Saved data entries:
[Start of Attachment]

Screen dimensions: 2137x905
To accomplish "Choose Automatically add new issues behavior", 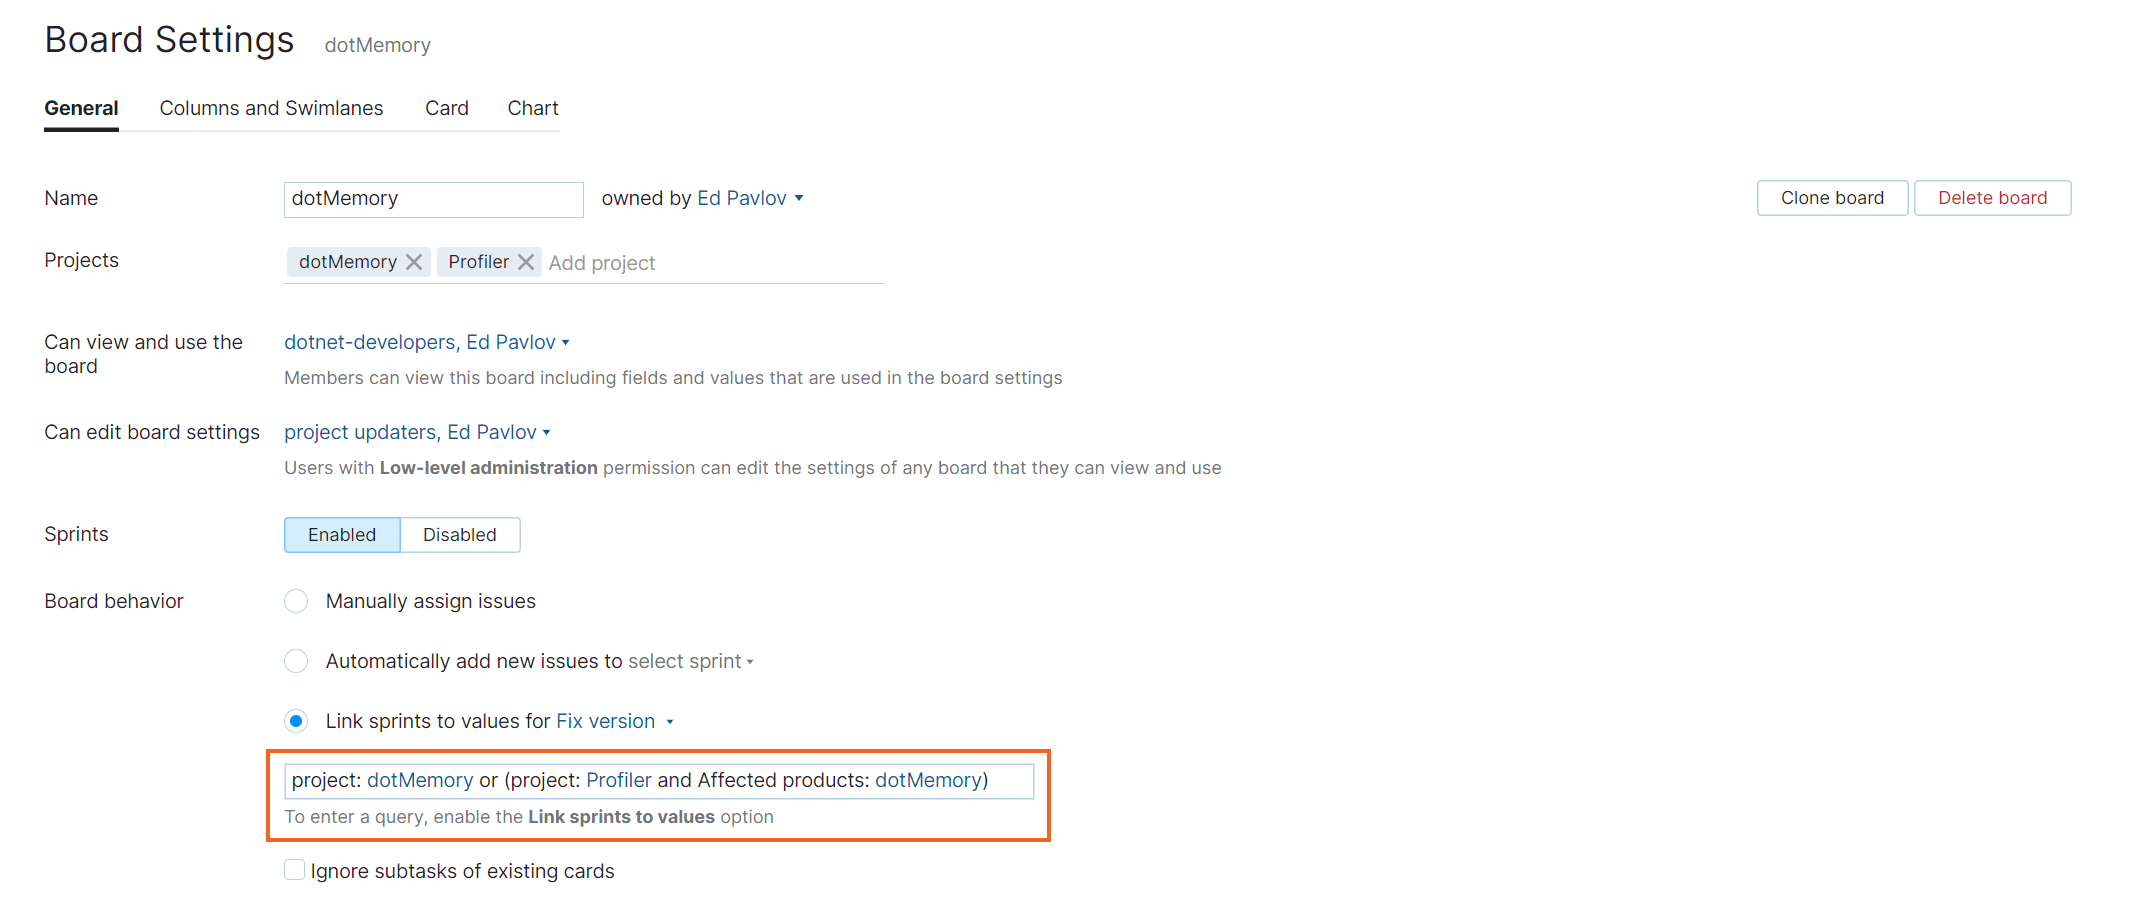I will (296, 661).
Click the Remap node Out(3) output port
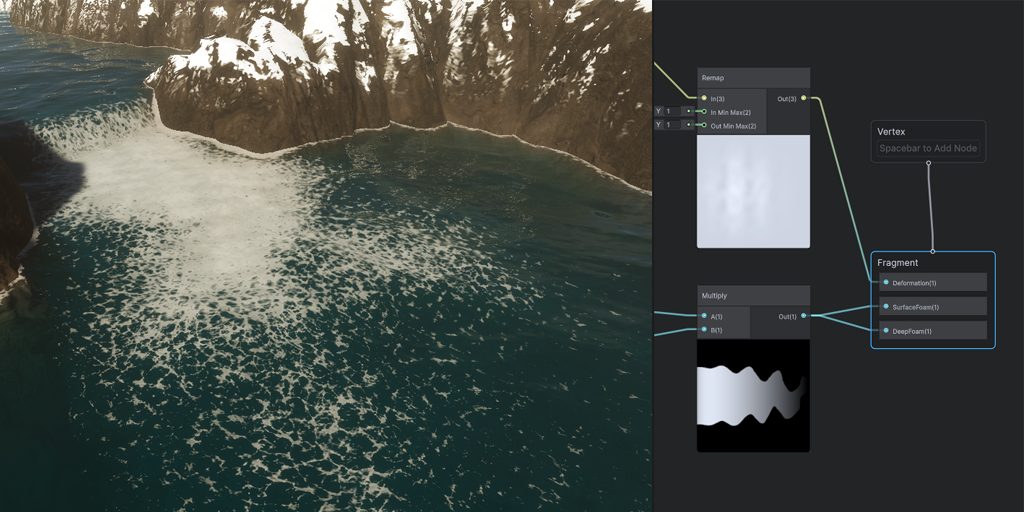1024x512 pixels. [x=803, y=98]
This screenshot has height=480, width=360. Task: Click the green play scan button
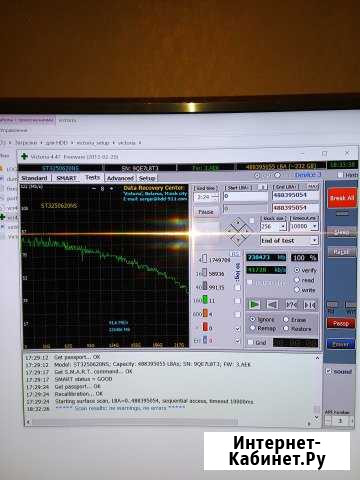(254, 304)
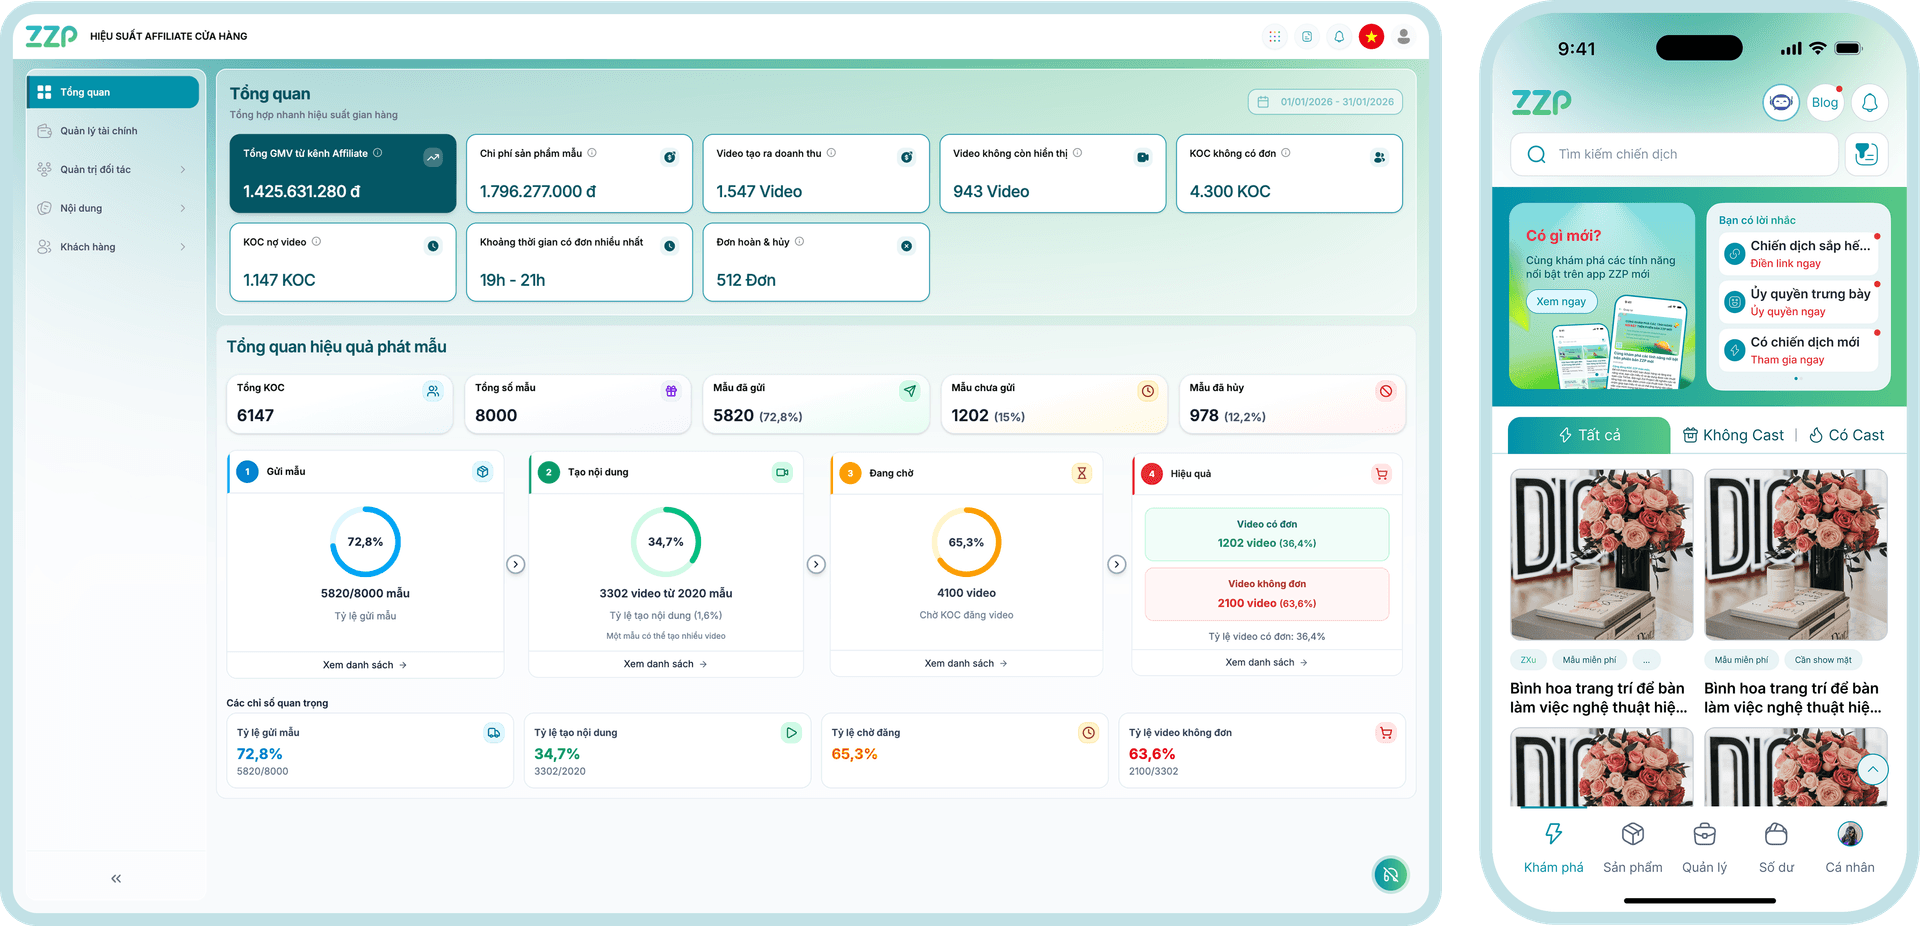1920x926 pixels.
Task: Open the apps grid icon in header
Action: [1274, 37]
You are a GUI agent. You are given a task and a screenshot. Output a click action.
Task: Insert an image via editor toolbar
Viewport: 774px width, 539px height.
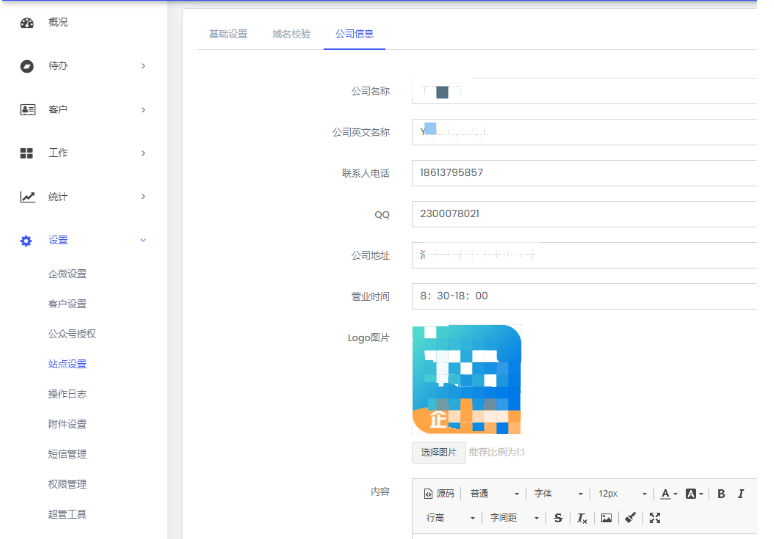pos(606,518)
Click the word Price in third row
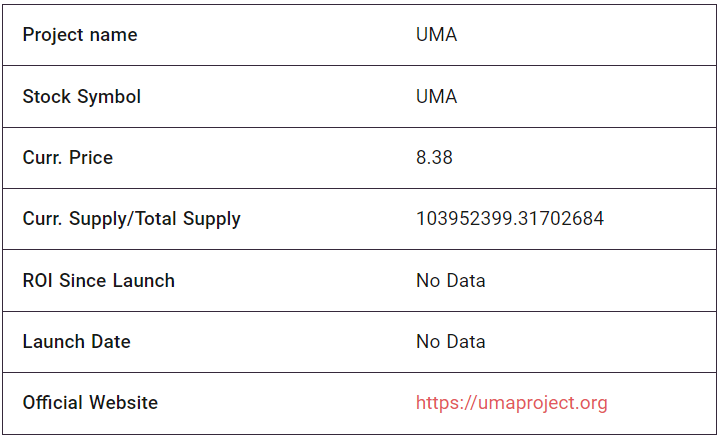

[End of Attachment]

Work request: Repeat word for word, and nothing more, the lines between the line containing "This screenshot has" and the last line of the records above, inclusive, without pictures.

Written solution:
This screenshot has height=480, width=360. Task: Click the green play scan button
(254, 304)
1920x926 pixels.
Task: Open the apps grid icon in header
Action: [1274, 37]
You are a GUI agent. You are given a task and a screenshot. Output a click action.
Task: Insert an image via editor toolbar
Viewport: 774px width, 539px height.
pos(606,518)
Click the word Price in third row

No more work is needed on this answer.